The third aspect is linking our own representation of a user’s identity—that is, her primary key in the moviegoers ` table—with the auth provider’s representation, such as the :code:`uid in the case of Twitter. Since we may want to expand which auth providers our customers can use in the future, the migration in Figure 5.7(a) that creates the Moviegoer model specifies both a uid field and a provider field. What happens the very first time Alice logs into RottenPotatoes with her Twitter ID? The query in line 6 of the sessions controller (Figure 5.8(b)) will return nil, so Moviegoer.create_with_omniauth (Figure 5.7(b), lines 5–10) will be called to create a new record for this user. Note that “Alice as authenticated by Twitter” would therefore be a different user from our point of view than “Alice as authenticated by Facebook,” because we have no way of knowing that those represent the same person. That’s why some sites that support multiple third-party auth providers give users a way to “link” two accounts to indicate that they identify the same person.

This may seem like a lot of moving parts, but compared to accomplishing the same task without an abstraction such as OmniAuth, this is very clean code: we added fewer than two dozen lines, and by incorporating more OmniAuth strategies, we could support additional third-party auth providers with essentially no new work. Screencast 5.2.1 shows the user experience associated with this code.

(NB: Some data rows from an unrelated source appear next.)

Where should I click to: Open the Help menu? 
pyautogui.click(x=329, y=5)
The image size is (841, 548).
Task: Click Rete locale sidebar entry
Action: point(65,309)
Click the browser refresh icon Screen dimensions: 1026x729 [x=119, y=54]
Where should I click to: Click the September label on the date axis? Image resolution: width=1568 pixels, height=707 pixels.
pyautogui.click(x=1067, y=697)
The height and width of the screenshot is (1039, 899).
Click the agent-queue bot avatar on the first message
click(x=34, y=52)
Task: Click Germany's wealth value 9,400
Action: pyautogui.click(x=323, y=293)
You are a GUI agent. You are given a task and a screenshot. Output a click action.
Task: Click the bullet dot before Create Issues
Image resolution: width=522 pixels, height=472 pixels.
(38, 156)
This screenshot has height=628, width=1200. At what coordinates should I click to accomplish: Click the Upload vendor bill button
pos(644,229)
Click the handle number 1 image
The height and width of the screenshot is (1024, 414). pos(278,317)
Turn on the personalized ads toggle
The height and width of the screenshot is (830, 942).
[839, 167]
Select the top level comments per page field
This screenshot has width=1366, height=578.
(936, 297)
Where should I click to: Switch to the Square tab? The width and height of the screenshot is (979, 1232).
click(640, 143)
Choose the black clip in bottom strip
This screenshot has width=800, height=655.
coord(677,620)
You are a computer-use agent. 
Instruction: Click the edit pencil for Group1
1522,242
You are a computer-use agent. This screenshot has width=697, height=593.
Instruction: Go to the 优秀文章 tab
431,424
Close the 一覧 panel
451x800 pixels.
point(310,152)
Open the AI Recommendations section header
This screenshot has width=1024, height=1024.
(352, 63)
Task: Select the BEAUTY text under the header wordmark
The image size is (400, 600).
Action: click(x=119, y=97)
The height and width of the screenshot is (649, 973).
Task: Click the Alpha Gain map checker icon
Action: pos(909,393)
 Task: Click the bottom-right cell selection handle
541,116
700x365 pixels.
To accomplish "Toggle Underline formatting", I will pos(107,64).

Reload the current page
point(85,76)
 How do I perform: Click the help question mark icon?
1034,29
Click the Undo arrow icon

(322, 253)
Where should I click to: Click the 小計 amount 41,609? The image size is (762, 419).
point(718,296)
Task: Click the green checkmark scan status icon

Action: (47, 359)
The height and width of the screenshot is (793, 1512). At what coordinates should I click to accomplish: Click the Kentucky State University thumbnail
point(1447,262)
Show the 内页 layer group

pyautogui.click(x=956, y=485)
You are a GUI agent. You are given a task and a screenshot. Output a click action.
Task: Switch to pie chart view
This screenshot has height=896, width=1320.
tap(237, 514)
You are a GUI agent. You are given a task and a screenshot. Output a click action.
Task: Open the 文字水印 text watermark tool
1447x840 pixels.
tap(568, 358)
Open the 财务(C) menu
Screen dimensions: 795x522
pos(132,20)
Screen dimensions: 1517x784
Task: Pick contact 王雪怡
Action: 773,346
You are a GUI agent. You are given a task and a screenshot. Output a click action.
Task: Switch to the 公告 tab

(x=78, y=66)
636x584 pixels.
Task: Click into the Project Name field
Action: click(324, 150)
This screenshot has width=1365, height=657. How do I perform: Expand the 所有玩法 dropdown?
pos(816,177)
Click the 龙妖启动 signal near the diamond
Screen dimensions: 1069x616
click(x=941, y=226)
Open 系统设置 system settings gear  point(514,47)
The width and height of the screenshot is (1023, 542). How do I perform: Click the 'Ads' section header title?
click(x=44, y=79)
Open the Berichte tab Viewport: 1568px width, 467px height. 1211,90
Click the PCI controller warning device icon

However, we must be careful to avoid creating a security vulnerability. What if a malicious attacker crafts a form submission that tries to modify params[:moviegoer][:uid] or params[:moviegoer][:provider]—fields that should only be modified by the authentication logic—by posting hidden form fields named params[moviegoer][uid] and so on? Section 4.4 explained how the “strong parameters” feature of Rails can be used to block assignment of model attributes that regular users shouldn’t be able to set. While it’s fine for the create_with_omniauth method to create a user with the appropriate uid, a regular moviegoer should not be able to set their own uid since it would allow them to impersonate being logged in! To ensure this can’t happen, we must make sure uid does not appear in any params.permit or params.require in the Moviegoers controller.

Self-Check 5.2.1. Briefly describe how RottenPotatoes could let you log in with your Twitter ID without you having to reveal your Twitter password to RottenPotatoes.

RottenPotatoes redirects you to a page hosted by Twitter where you log in as usual. The redirect includes a URL to which Twitter posts back a message confirming that you’ve au- thenticated yourself and specifying what actions RottenPotatoes may take on your behalf as a Twitter user.

Self-Check 5.2.2. True or false: If you log in to RottenPotatoes using your Twitter ID, RottenPotatoes becomes capable of tweeting using your Twitter ID.

False: authentication is separate from permissions. Most third-party authentication providers, including Twitter, allow the requesting app to ask for permission to do specific things, and leave it up to the user to decide whether to allow it.

5.9
Figure 5.9: Each end of an association is labeled with its cardinality, or the number of entities participating in that “side” of the association, with an asterisk meaning “zero or more”. In the figure, each Review belongs to a single Moviegoer and a single Movie, and a Review without a Moviegoer or without a Movie is not allowed. (A cardinality notation of “0..1” rather than “1” would allow “orphaned” reviews.